At this year’s CitA Smarter Cooperative Building Series events Dr Louis Gunnigan of Dublin Institute of Technology (DIT) spoke on a number of occasions about BIM in construction contracts. Irish building magazine spoke to Louis about the problem with contracts here and what has been attempted in the UK with new the Project Partnering Contract (PPC) – Alliance Contracts.
Louis has expertise in construction procurement, PPP, and construction contracts and has published several academic papers in these areas. During 2015, he was a member of the Consultative Group for the drafting of the PPC 2015 Contracts, under the chairmanship of Professor David Mosey of Kings College, London. Louis is currently Team Leader for Engineering and Built Environment at DIT’s Grangegorman Campus Development Office.
Speaking to Irish building magazine about the Alliance contracts, he said, “With an Alliance contract there has to be give and take. Each party to the contract has rights and obligations, but there must be a strong group willingness to ensure that each party maximises the benefit that is possible to all parties while meeting their obligations. For example, if a contractor finds a more innovative way to deliver a product of the required quality, a sharing of the benefits between the contractor and the client is encouraged within the contract. To get to this point, it is important that every party is clear on how their involvement in the project impacts on the performance of all of the others. To develop such a contract, it is important that all concerns are taken on board at the early stage of the development of the contract. Once every party in the Consultative Group had recognised and acknowledged the concerns and requirements of all other parties, the legal people were then brought on board to construct a contract that would meet these requirements, while conforming with procurement law. This is a different approach to that which we are used to. Up to now, we started with procurement law and then adjusted the requirements of the participants to suit. What has emerged from Professor Mosey’s group is a set of contracts designed from first principles to meet the needs of all of the industry”.
Talking about the BIM journey and the construction industry adapting to new practices, Louis said, “One thing I learned about BIM is that you are always exploring how a building might work when in operation. This invariably means that each stage of the design development is imperfect, but that it is a process of continuous improvement.”
Comparing ‘traditional’ contracts in the Irish Construction Industry with that which is being tried with the Alliance contracts, he said, “Traditional contracts penalise imperfection. This has come about as a result of the process that we have used in Ireland (and elsewhere) to develop such contracts where we start with procurement law first and consider the construction process next. An Alliance type contract builds in stages that allow for continuous improvement.”

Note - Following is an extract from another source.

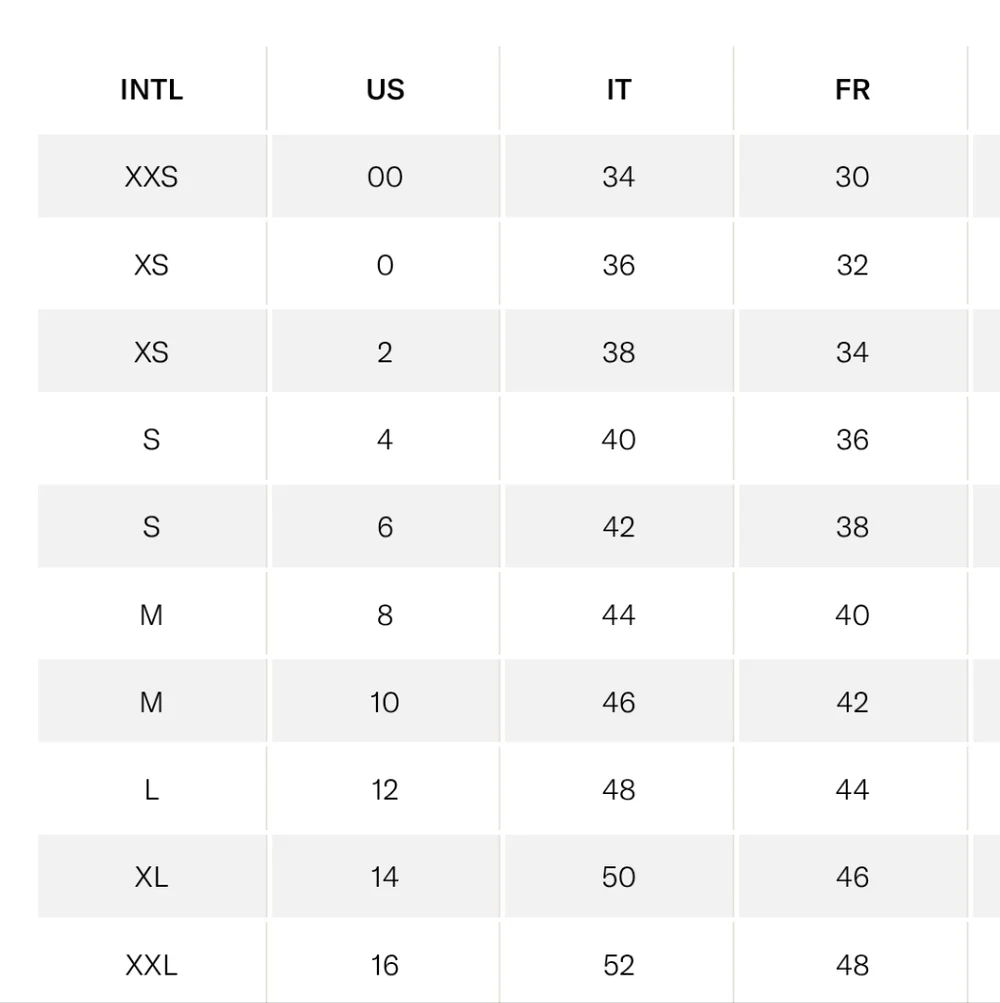Select IT size 44 in the US 8 row
Image resolution: width=1000 pixels, height=1003 pixels.
tap(619, 615)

Speaking about the process of developing such a contract for Ireland, he added “The output of the PPC 2015 review was the publication of the FAC-1 Framework Alliance Contract.
The time is right now for running a pilot project in Ireland using the new UK contract as a template. To get the process moving here, we need a group of key construction people in Ireland, across all of the construction professions, to set about adapting this contract for use on a BIM-designed and managed project in Ireland. This group should be under the chairmanship of a construction law person, but must be driven by the construction professionals, not the legal profession. We have to move away from the current situation where architects, engineers, and managers spend so much time on legal issues and increasingly less of their time and expertise on the technical work involved in developing projects for their clients.”
Speaking of the need to look abroad for further examples of good practice in Alliance type contracts, he said, “Integrated Project Design contracts (IPD) and partnering contracts around the world are all looking at the potential for BIM and how they relate to existing practices and existing contracts. To facilitate the promotion of BIM in construction, we have to join with these international discussions and bring the best of what Ireland can deliver to the further development of such contracts. If we do not get involved, we will only have ourselves to blame when unsuitable contracts are foisted on us in the future.”
“There is a view that all public contracts in Ireland are tied into the GCCC forms. However, when there is a need to look beyond these forms to deliver specific projects, there is a mechanism by which other contracts such as the FIDIC and GEC contracts can be proposed.
The same principles can apply to a pilot project using the FAC-1 Framework Alliance Contract or any other contract that would be relevant. We just need to have the collective courage to grasp the opportunity to continue to improve the construction process for all parties involved”.
The development of BIM contracts is a topic we will cover in future issues.